What is required - In the data that follows, count each line holding the string "will"; answer with the number only.

Available data -
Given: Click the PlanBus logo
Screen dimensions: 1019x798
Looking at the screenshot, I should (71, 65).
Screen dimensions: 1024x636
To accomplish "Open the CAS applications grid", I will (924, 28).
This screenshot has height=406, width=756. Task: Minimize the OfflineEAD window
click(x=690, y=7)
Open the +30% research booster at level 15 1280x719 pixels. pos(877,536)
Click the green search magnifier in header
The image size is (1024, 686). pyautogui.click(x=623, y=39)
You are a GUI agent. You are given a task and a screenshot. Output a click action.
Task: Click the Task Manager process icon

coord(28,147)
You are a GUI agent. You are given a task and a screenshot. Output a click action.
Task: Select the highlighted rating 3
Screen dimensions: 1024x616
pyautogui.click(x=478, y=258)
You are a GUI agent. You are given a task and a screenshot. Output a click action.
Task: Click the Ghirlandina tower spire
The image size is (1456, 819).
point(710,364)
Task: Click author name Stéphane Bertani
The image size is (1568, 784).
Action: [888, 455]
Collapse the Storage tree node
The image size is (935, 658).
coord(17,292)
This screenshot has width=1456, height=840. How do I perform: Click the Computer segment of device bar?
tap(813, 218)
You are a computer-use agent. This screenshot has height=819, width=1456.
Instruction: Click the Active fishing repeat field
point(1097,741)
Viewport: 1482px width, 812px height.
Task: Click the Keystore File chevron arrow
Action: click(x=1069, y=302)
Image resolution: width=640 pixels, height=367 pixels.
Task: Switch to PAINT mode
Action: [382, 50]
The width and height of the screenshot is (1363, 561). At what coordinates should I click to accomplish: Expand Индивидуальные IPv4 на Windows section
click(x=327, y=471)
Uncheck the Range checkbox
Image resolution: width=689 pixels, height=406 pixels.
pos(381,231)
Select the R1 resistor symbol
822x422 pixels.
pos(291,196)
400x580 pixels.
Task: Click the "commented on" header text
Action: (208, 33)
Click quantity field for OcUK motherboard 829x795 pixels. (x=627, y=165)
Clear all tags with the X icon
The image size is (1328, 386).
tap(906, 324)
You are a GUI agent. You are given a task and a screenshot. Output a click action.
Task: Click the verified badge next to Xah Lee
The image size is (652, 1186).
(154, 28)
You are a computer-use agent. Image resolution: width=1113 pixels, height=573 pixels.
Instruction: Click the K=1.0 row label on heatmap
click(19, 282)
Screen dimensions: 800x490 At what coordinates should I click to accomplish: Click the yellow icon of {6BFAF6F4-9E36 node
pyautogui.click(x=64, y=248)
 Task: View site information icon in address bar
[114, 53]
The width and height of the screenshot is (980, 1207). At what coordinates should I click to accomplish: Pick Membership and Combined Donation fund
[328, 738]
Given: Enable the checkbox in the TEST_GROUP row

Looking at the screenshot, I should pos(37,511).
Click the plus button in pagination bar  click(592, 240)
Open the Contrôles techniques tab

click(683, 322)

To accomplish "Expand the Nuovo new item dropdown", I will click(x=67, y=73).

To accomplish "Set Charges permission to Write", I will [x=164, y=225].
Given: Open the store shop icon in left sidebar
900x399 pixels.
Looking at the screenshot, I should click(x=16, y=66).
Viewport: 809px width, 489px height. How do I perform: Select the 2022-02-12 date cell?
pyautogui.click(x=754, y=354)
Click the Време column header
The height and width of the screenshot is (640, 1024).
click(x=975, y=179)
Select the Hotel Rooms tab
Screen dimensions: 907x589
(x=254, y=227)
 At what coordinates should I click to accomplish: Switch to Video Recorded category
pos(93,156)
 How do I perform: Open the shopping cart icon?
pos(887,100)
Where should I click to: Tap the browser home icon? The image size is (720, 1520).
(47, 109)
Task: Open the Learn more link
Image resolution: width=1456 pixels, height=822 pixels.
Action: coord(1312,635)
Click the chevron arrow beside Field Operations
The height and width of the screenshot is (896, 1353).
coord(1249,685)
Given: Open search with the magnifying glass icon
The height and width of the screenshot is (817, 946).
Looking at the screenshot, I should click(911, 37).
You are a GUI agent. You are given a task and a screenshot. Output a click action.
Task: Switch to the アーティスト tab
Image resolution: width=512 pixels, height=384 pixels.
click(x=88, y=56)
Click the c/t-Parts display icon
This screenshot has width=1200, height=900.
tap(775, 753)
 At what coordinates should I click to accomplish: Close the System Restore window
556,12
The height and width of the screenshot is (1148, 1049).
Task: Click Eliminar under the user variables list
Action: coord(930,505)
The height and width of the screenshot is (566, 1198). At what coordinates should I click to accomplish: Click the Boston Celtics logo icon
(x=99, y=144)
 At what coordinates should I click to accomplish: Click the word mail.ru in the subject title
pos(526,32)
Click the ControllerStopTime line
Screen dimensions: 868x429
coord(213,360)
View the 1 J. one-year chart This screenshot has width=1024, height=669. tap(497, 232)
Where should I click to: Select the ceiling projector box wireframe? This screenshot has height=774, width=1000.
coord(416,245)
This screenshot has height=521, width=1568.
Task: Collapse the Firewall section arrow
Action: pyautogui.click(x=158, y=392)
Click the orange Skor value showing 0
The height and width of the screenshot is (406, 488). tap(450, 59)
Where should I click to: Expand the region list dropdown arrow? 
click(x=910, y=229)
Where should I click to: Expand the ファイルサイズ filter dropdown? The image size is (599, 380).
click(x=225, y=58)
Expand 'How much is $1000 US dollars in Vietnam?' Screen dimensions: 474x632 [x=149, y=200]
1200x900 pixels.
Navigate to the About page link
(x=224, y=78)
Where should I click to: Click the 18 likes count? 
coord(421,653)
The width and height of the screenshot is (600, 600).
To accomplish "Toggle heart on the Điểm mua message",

Output of the task - 3